## 提供された抜粋
IIF Research Memo(6):Webソリューションが好調な一方、アクティブライフは想定を下回る
■業績動向
1. 2024年3月期第2四半期の業績概要
インターネットインフィニティー<6545>の2024年3月期第2四半期の連結業績は、売上高が前年同期比16.8%増の2,434百万円、営業利益が同71.5%増の60百万円、経常利益が同35.5%増の71百万円、親会社株主に帰属する四半期純利益が同25.4%増の33百万円となった。売上高に関しては、レコードブック事業、Webソリューション事業、在宅サービス事業の既存事業が着実に売上を伸ばしたことに加えて、2022年10月に連結子会社化した正光技建と2022年12月に合の家から事業譲受した施設介護事業がトップラインを押し上げた。主力事業の1つであるレコードブック事業に関しては、新型コロナの5類感染症への移行など外部環境が好転するなか、しっかりと売上を伸ばした。一部フランチャイズ契約におけるプラン変更等により、FC店舗の売上高が前年同期比で減少したものの、利用者数の回復等を受けて直営店売上が前年同期比で増加したことなどが、FC店舗の減収分をカバーした。一方、利益面に関しては、固定費の削減と業務効率化を目的とした本社移転に伴う費用や、M&Aをした正光技建の業績が想定を下回ったことなどが減益要因となったものの、既存事業がしっかりと利益を積み上げたことにより、連結ベースでは前年同期を上回って着地した。

## 次の課題
A. 業績動向の抜粋で「インターネットインフィニティー<6545>の2024年3月期」で始まる段落を、主な事実を残したまま箇条書きにまとめてください。
B. 業績動向の抜粋のうち、「IIF Research Memo(6):Webソリューションが好調な一方、アクティブライフは想定を下回る」から始まり「前年同期を上回って着地した。」で終わる部分を、「本社移転」を「事務所移転」に置き換えて書き直してください。

## 収集データ
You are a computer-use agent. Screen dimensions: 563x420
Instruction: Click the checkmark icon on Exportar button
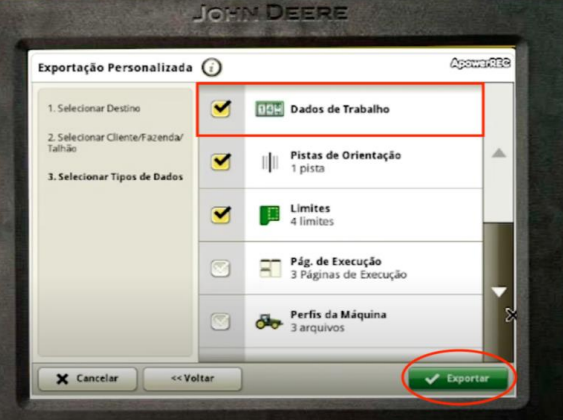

## 正解
A.
- 2024年3月期第2四半期の連結業績は、売上高が2,434百万円（前年同期比16.8%増）、営業利益が60百万円（同71.5%増）、経常利益が71百万円（同35.5%増）、親会社株主に帰属する四半期純利益が33百万円（同25.4%増）。
- 売上高は、既存のレコードブック事業、Webソリューション事業、在宅サービス事業が着実に伸びた。これに加え、2022年10月に連結子会社化した正光技建と、2022年12月に合の家から事業譲受した施設介護事業が押し上げた。
- レコードブック事業は、新型コロナの5類感染症への移行など外部環境が好転するなかで売上を伸ばした。一部フランチャイズ契約のプラン変更等でFC店舗の売上高は減少したが、利用者数の回復等による直営店売上の増加がその減収分をカバーした。
- 利益面では、本社移転に伴う費用や正光技建の業績が想定を下回ったことなどが減益要因となった。それでも既存事業が利益を積み上げ、連結では前年同期を上回った。

B.
IIF Research Memo(6):Webソリューションが好調な一方、アクティブライフは想定を下回る
■業績動向
1. 2024年3月期第2四半期の業績概要
インターネットインフィニティー<6545>の2024年3月期第2四半期の連結業績は、売上高が前年同期比16.8%増の2,434百万円、営業利益が同71.5%増の60百万円、経常利益が同35.5%増の71百万円、親会社株主に帰属する四半期純利益が同25.4%増の33百万円となった。売上高に関しては、レコードブック事業、Webソリューション事業、在宅サービス事業の既存事業が着実に売上を伸ばしたことに加えて、2022年10月に連結子会社化した正光技建と2022年12月に合の家から事業譲受した施設介護事業がトップラインを押し上げた。主力事業の1つであるレコードブック事業に関しては、新型コロナの5類感染症への移行など外部環境が好転するなか、しっかりと売上を伸ばした。一部フランチャイズ契約におけるプラン変更等により、FC店舗の売上高が前年同期比で減少したものの、利用者数の回復等を受けて直営店売上が前年同期比で増加したことなどが、FC店舗の減収分をカバーした。一方、利益面に関しては、固定費の削減と業務効率化を目的とした事務所移転に伴う費用や、M&Aをした正光技建の業績が想定を下回ったことなどが減益要因となったものの、既存事業がしっかりと利益を積み上げたことにより、連結ベースでは前年同期を上回って着地した。